Each element in the output
list has the following elements:
- delta_t
Time interval.
- jacobian
Jacobian matrix.
- est
Estimated total effect centrality.
- vcov
Sampling variance-covariance matrix of estimated total effect centrality.
Details
See TotalCentral()
more details.
Delta Method
Let \(\boldsymbol{\theta}\) be \(\mathrm{vec} \left( \boldsymbol{\Phi} \right)\), that is, the elements of the \(\boldsymbol{\Phi}\) matrix in vector form sorted column-wise. Let \(\hat{\boldsymbol{\theta}}\) be \(\mathrm{vec} \left( \hat{\boldsymbol{\Phi}} \right)\).
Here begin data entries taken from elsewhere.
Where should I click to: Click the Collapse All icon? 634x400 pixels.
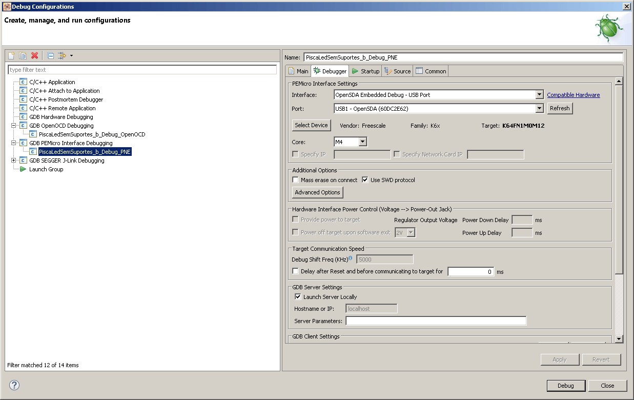(50, 55)
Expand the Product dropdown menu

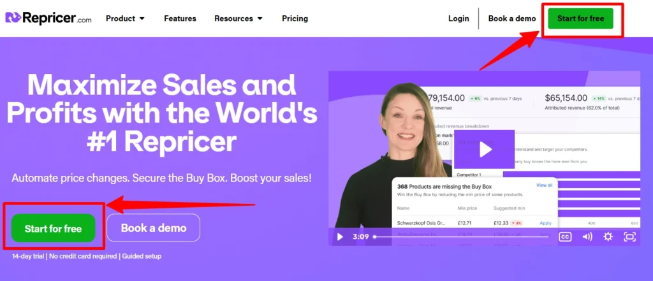click(125, 18)
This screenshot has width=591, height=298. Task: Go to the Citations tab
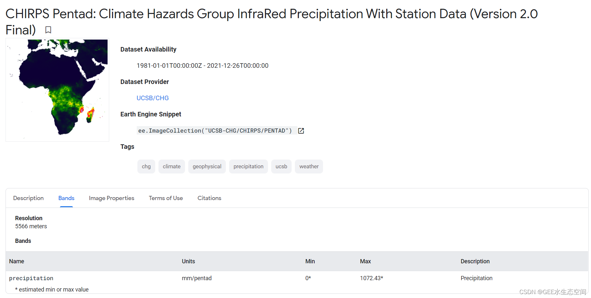pyautogui.click(x=209, y=198)
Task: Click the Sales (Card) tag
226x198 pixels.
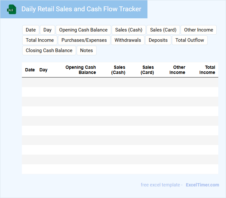Action: 163,30
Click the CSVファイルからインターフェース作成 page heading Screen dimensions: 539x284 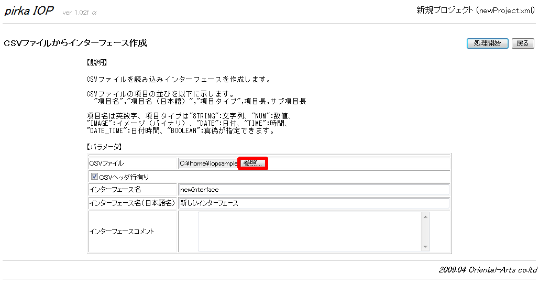[x=75, y=43]
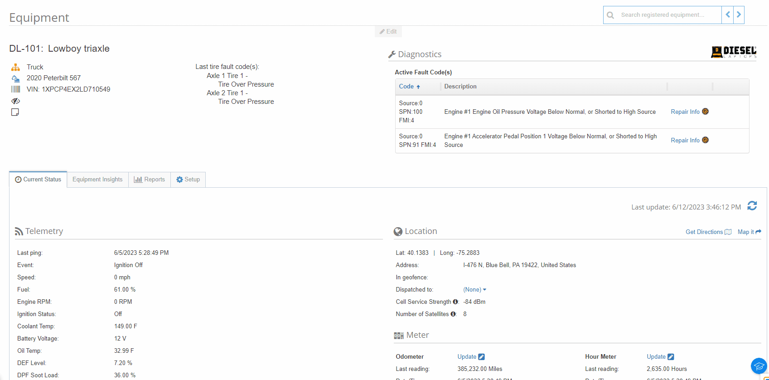Click the refresh icon beside Last update
The height and width of the screenshot is (380, 769).
[752, 206]
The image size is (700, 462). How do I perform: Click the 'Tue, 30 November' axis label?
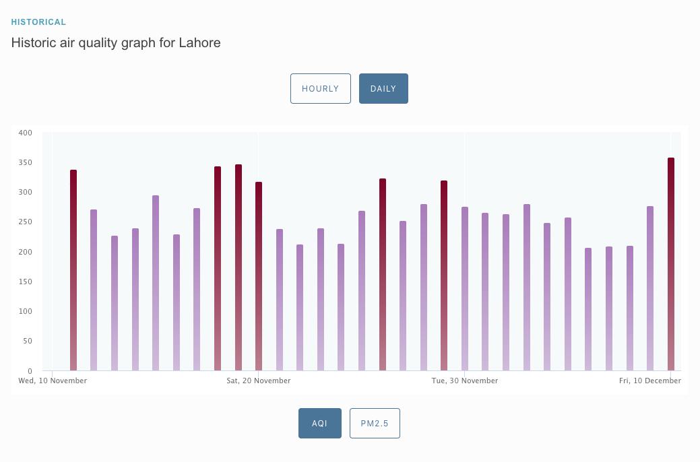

By the multivariate central limit theory, the function \(\mathbf{g}\) using \(\hat{\boldsymbol{\theta}}\) as input can be expressed as:
$$ \sqrt{n} \left( \mathbf{g} \left( \hat{\boldsymbol{\theta}} \right) - \mathbf{g} \left( \boldsymbol{\theta} \right) \right) \xrightarrow[]{ \mathrm{D} } \mathcal{N} \left( 0, \mathbf{J} \boldsymbol{\Gamma} \mathbf{J}^{\prime} \right) $$
where \(\mathbf{J}\) is the matrix of first-order derivatives of the function \(\mathbf{g}\) with respect to the elements of \(\boldsymbol{\theta}\) and \(\boldsymbol{\Gamma}\) is the asymptotic variance-covariance matrix of \(\hat{\boldsymbol{\theta}}\).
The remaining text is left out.